Charging and battery life
You need an included dongle to magnetically snap on the back of the Lifeband Touch: it snaps in nicely, and uses a Micro-USB cable to charge up in a few hours.
But the battery life of the Lifeband Touch isn't so hot: up to five days if unpaired, and only two days when paired. I only managed to squeeze a little over two and a half days at a stretch before I needed my typical recharge. I'm not sure why the battery life is this bad: the higher-tech Samsung Gear Fit fared better, the Pebble watch lasts anywhere from three to six days, and most fitness bands last at least a week.
Incidentally, the separate LG HeartRate Earphones don't have such wonderful battery life, either; only four hours of use while measuring heart rate on a full charge.
The required LG Fitness app does a fair job of tracking personal goals, steps taken over the course of a day or longer spans of time, and mapping and tracking personal workouts using GPS. Heart-rate data can be gathered using optional heart-rate monitors: LG's own HeartRate Earphones, or some third-party alternatives from Polar, Zephyr, and Wahoo. It's nice, at least, that LG offers options.
Similarly, the LG app connects with popular third-party fitness apps MyFitnessPal, RunKeeper, and MapMyFitness, and can be set up to share data with Facebook or Twitter.
The app works when pairing a Lifeband Touch, or just a heart-rate monitor, or neither, or both. Having those extra options makes living in the LG app a lot more appealing.
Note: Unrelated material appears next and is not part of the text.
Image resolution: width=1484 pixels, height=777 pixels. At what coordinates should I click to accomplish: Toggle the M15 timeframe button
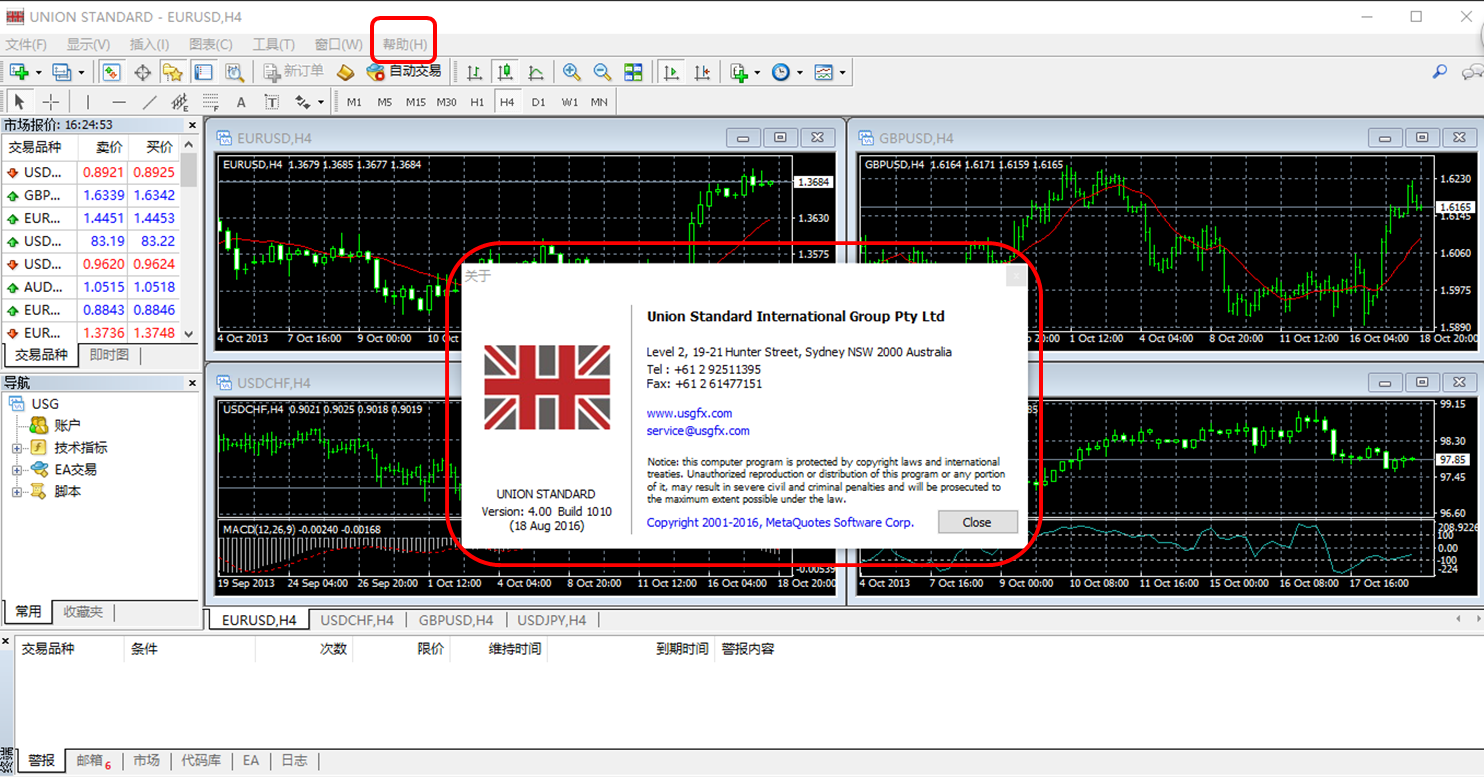click(416, 102)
It's a far better app than Samsung's S Health, but it's not as intuitive as those from Withings or Jawbone Up. It's more detailed and comprehensive than you'd expect, however; not a bad first stab at an app. It's just that, with so many other alternatives out there, LG's doesn't rise up to feel like the best of the bunch.
Maybe we'll be wearing sensors all over our bodies in the future. But that'll never happen if each one needs to be discretely charged, and if they all have the relatively short battery life that LG's new fitness accessories do. And while LG has entered the fitness band market with some interesting ideas, including functional heart-rate earbuds, the total package of the Lifeband Touch feels neither here nor there: not as good as dedicated fitness bands, and not as smart as smartwatches or "smarter" fitness trackers like the Gear Fit.
I don't feel compelled to keep wearing it. And that pretty much says it all.